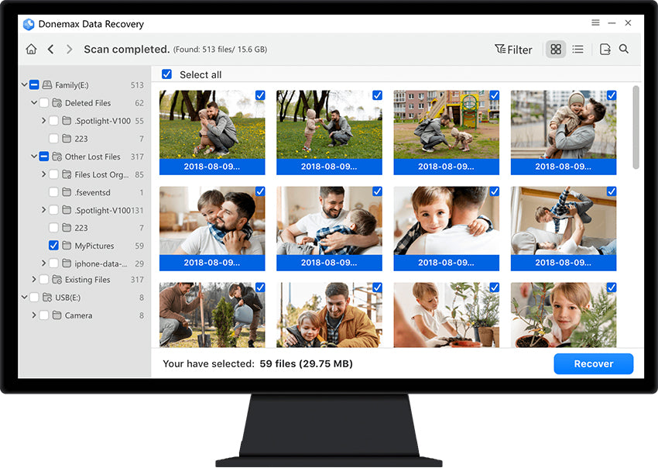
Task: Go to the Home screen icon
Action: [x=31, y=49]
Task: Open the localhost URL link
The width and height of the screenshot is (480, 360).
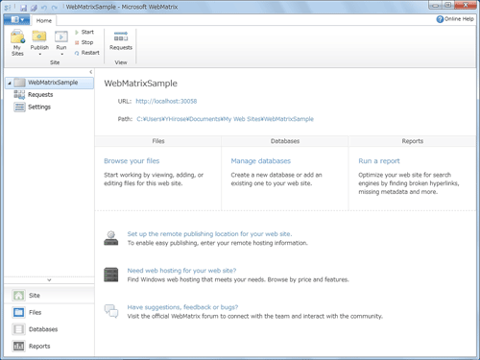Action: click(x=166, y=101)
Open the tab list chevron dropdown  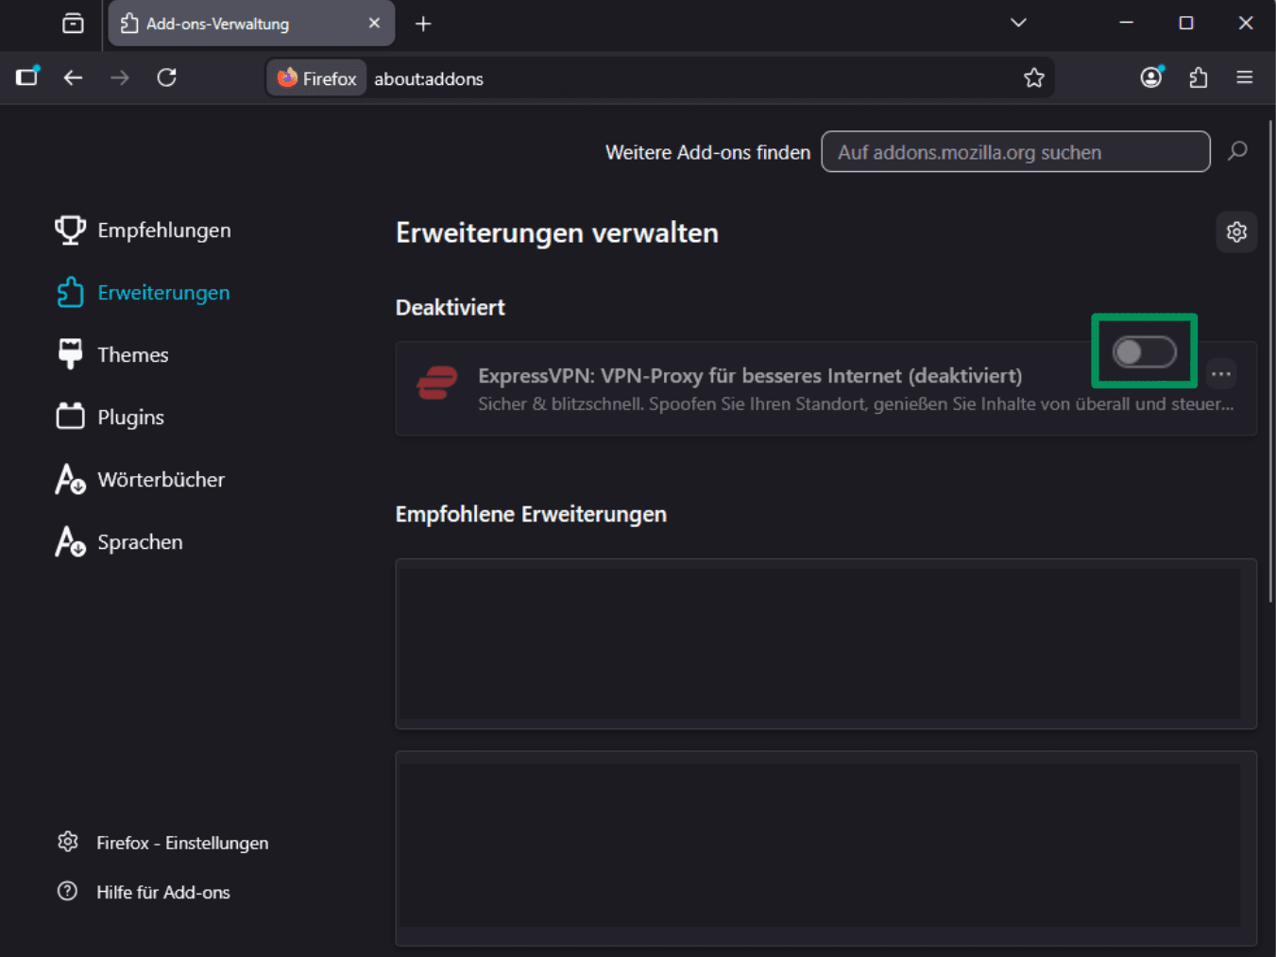[x=1017, y=22]
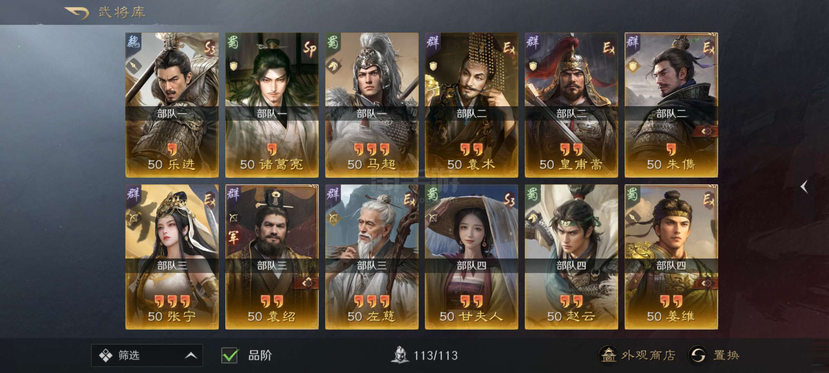Click the bow troop icon on 张宁 card
The width and height of the screenshot is (829, 373).
tap(133, 218)
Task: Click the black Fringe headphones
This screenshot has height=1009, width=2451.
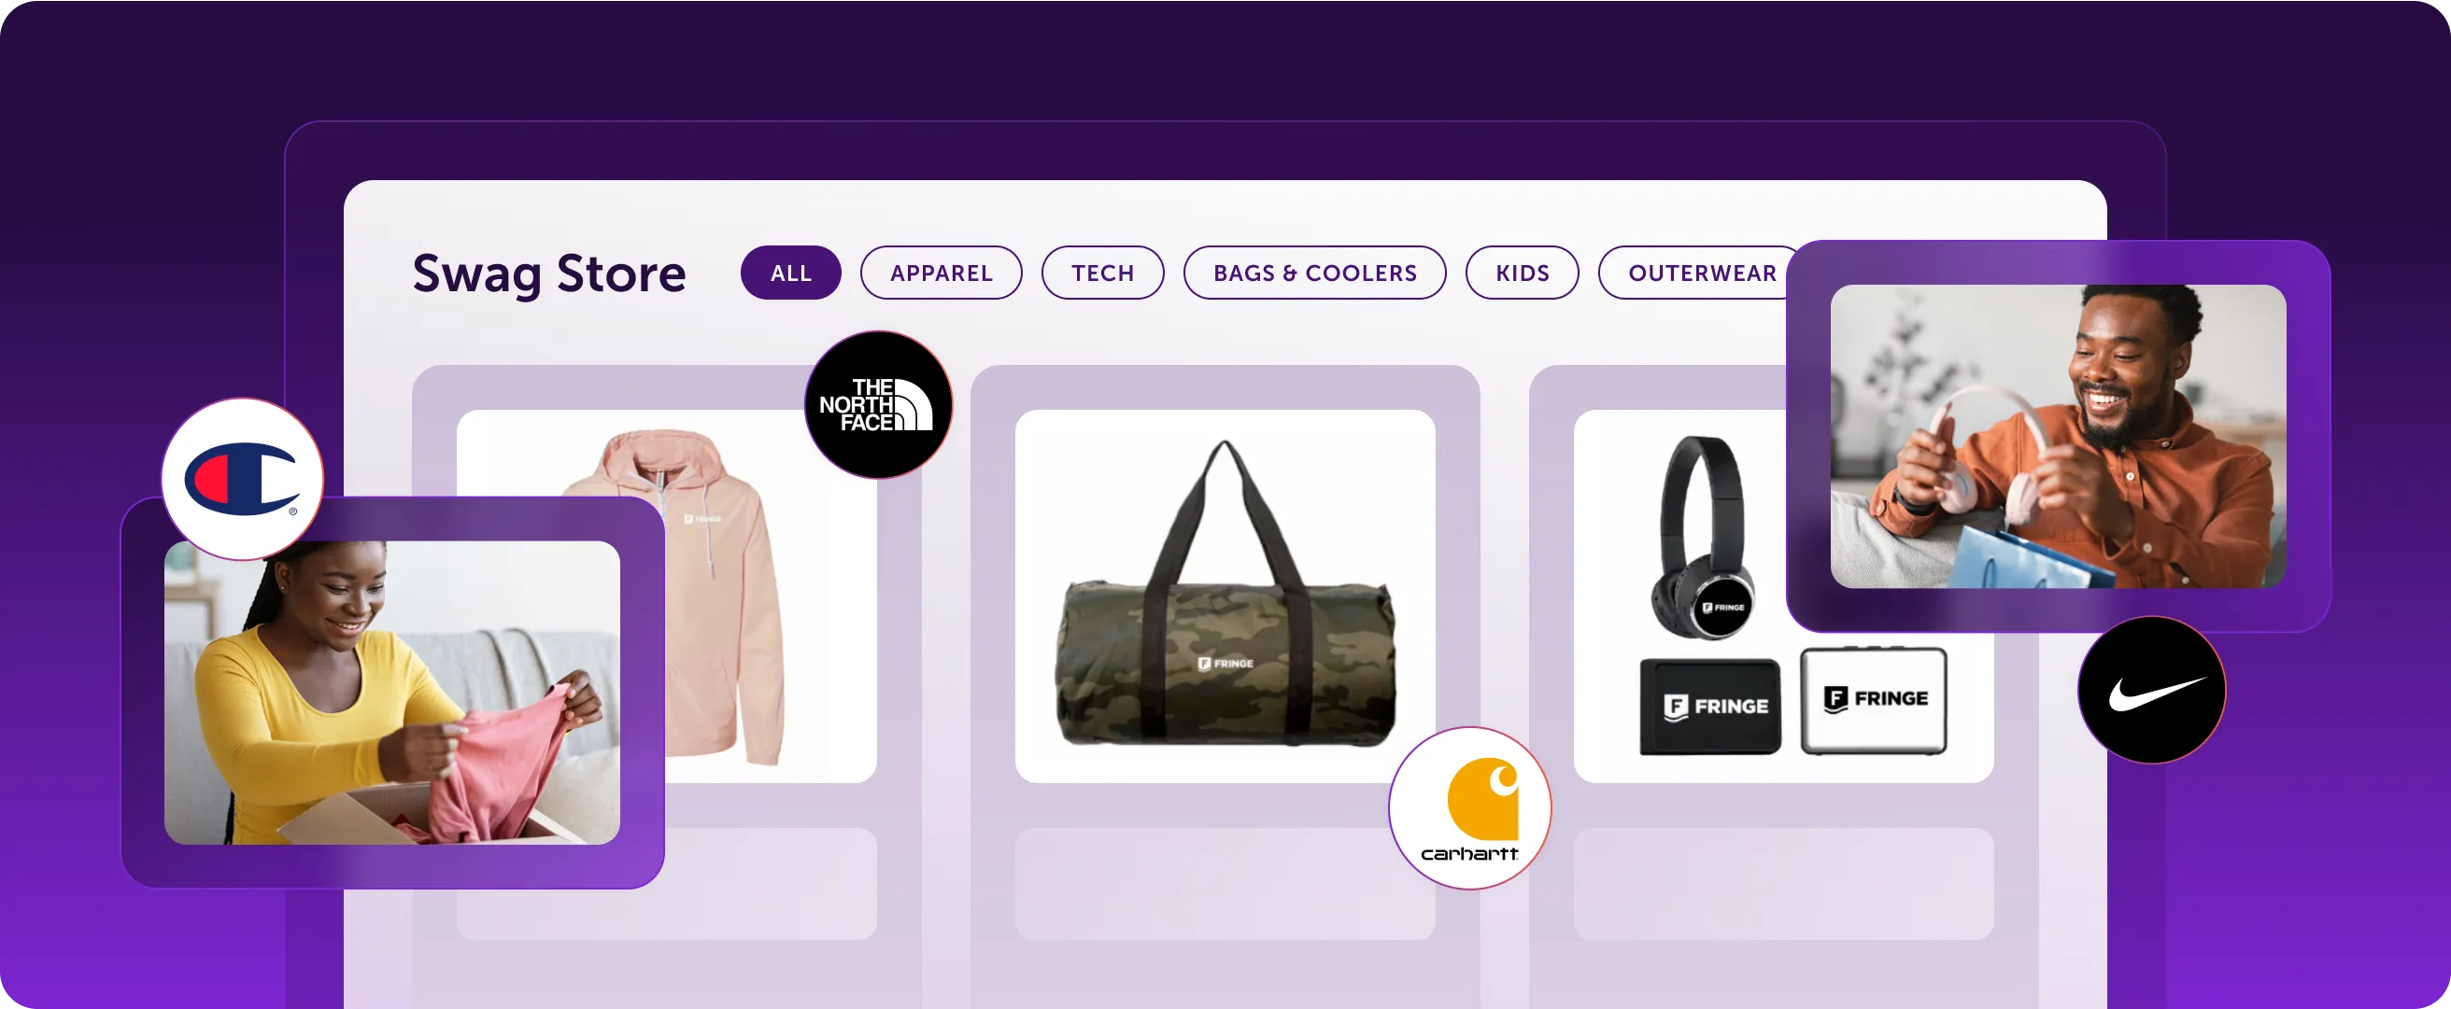Action: [1703, 537]
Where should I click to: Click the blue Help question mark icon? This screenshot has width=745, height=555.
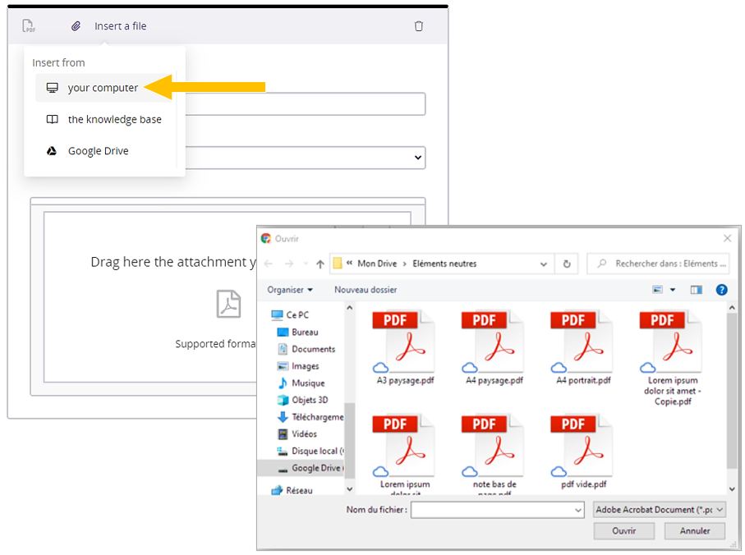click(x=721, y=289)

■ ■ ■ ■

### Work to complete
Output nothing but the lines from the one containing "Where should I" to the end of the listing, both ends included, reproduced exactly. Pictures stay out.

### Result for this task
Where should I click to: Click the blue Help question mark icon? This screenshot has width=745, height=555.
click(x=721, y=289)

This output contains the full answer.